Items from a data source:
+++
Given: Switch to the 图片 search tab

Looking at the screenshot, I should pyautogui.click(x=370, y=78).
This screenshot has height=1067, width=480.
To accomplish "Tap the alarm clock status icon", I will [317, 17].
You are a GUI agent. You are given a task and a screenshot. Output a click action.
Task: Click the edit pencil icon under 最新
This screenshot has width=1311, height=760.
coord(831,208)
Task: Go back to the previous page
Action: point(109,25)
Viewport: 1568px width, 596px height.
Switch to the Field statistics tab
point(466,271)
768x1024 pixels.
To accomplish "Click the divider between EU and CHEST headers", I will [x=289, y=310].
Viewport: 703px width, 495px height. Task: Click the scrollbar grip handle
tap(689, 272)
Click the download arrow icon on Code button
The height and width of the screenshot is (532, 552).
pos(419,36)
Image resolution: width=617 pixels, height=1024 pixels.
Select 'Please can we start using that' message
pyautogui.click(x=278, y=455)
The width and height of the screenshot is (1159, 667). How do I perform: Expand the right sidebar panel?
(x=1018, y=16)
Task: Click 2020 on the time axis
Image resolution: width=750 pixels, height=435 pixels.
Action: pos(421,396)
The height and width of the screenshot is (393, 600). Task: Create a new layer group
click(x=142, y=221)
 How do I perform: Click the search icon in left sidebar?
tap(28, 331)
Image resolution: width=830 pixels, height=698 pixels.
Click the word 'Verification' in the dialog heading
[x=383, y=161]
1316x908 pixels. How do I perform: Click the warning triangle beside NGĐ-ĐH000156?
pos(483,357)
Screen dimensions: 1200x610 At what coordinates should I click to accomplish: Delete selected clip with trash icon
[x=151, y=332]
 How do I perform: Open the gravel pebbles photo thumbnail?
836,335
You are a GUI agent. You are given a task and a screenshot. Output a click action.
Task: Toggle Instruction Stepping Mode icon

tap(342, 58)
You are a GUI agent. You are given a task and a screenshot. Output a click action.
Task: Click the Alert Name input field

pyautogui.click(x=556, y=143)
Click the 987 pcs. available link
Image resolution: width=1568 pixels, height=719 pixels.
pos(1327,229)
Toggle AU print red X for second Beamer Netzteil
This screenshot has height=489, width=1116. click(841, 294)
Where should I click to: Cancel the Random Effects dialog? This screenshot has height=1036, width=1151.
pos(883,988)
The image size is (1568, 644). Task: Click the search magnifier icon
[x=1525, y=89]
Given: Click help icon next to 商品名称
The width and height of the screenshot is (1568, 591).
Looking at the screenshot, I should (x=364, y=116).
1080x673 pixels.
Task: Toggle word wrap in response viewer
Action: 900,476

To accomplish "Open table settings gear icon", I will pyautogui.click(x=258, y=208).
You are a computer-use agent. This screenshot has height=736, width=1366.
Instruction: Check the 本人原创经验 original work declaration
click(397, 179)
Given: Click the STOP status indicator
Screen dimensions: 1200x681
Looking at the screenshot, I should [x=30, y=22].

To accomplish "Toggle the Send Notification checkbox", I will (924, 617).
+++
■ EXERCISE AIM
How many lines of the records contain the word "status"? Reply with the number alone.

■ THE RESPONSE
2